» **Work to be completed**: Return every line of the listing that includes the string "agent".

» **Listed records**:
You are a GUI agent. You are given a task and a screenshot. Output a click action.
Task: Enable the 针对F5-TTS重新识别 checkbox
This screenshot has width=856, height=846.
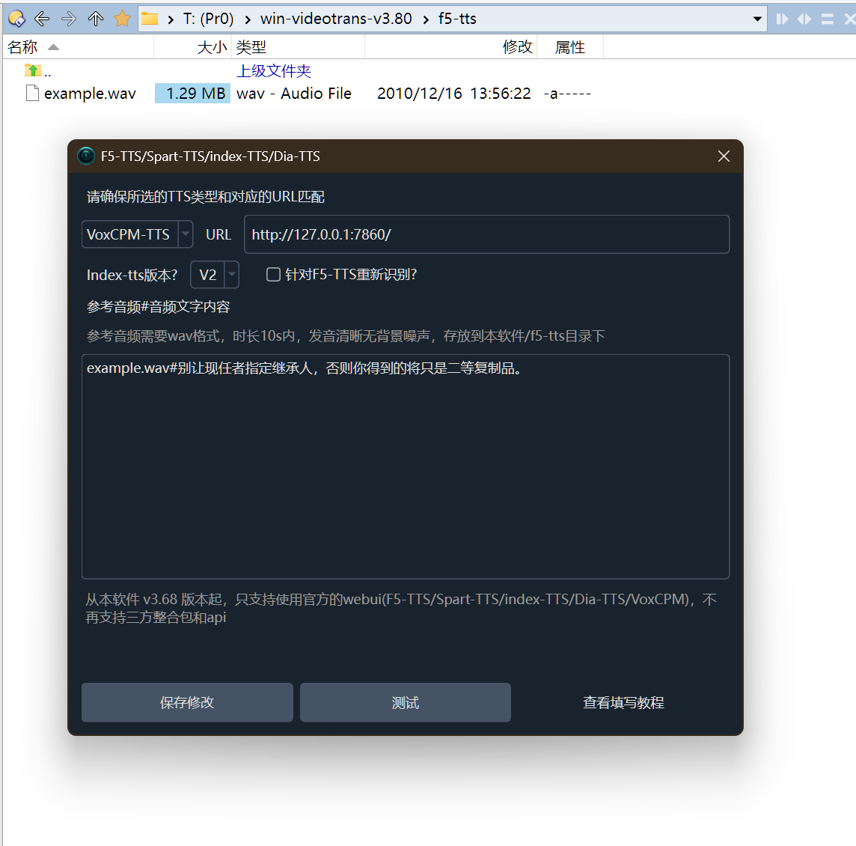click(273, 274)
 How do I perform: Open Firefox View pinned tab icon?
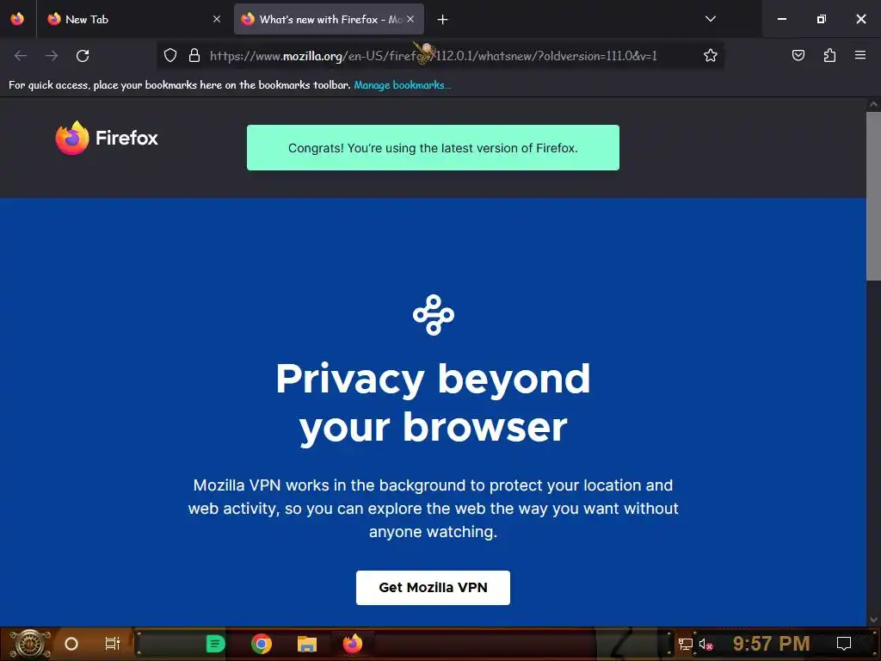click(x=17, y=19)
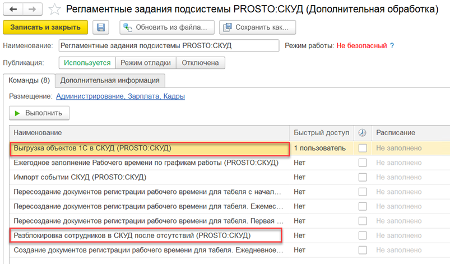The height and width of the screenshot is (264, 450).
Task: Open the help question mark near Режим работы
Action: coord(392,45)
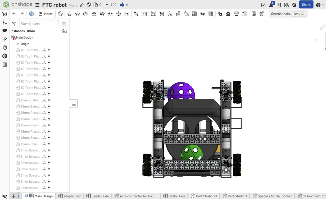Open the Insert tool in the assembly toolbar
The height and width of the screenshot is (199, 326).
pyautogui.click(x=46, y=14)
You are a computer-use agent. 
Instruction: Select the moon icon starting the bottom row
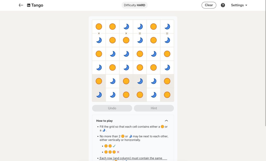tap(99, 95)
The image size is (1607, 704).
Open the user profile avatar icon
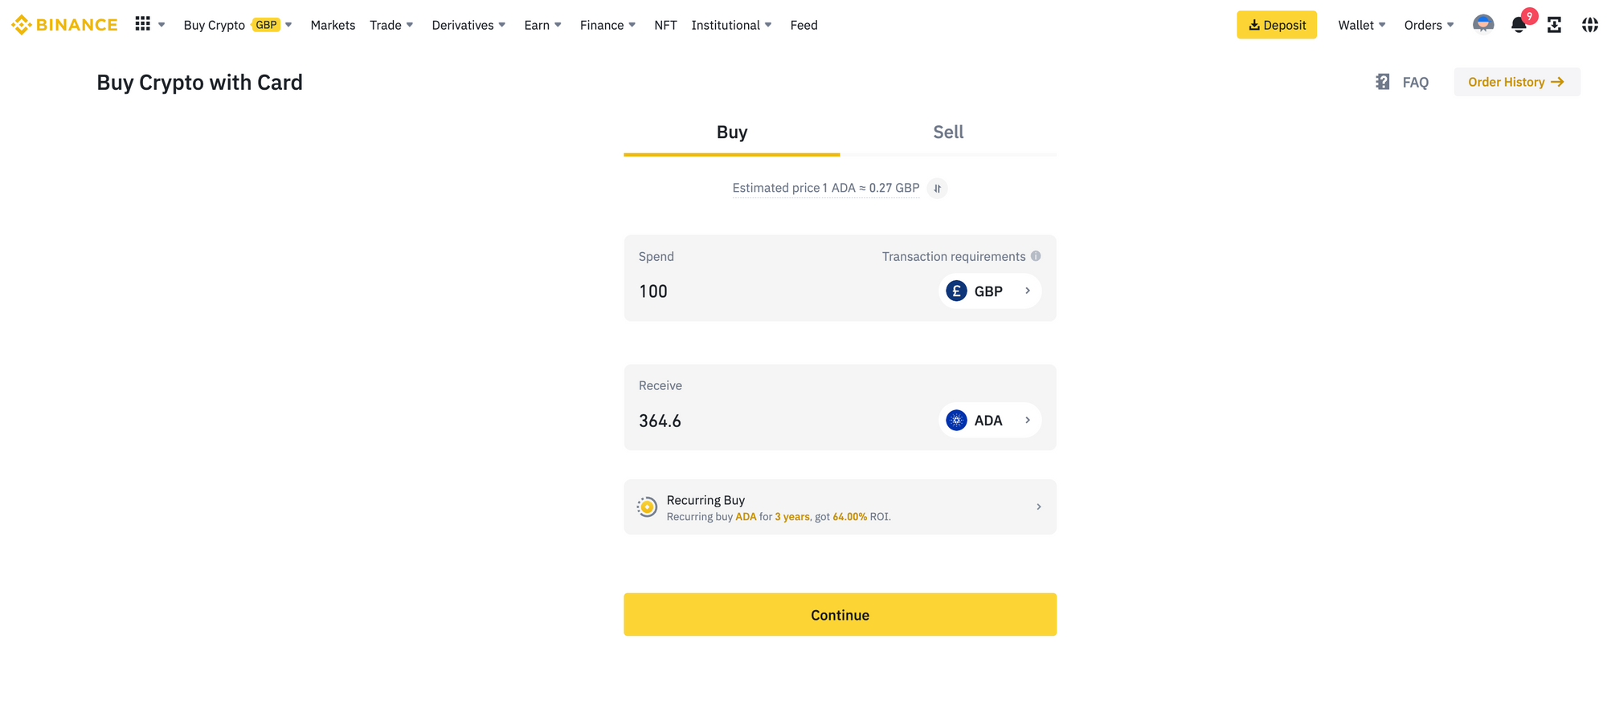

» **Task response**:
You are a GUI agent. You are given a task and a screenshot. Output a click action.
You are a computer-use agent. 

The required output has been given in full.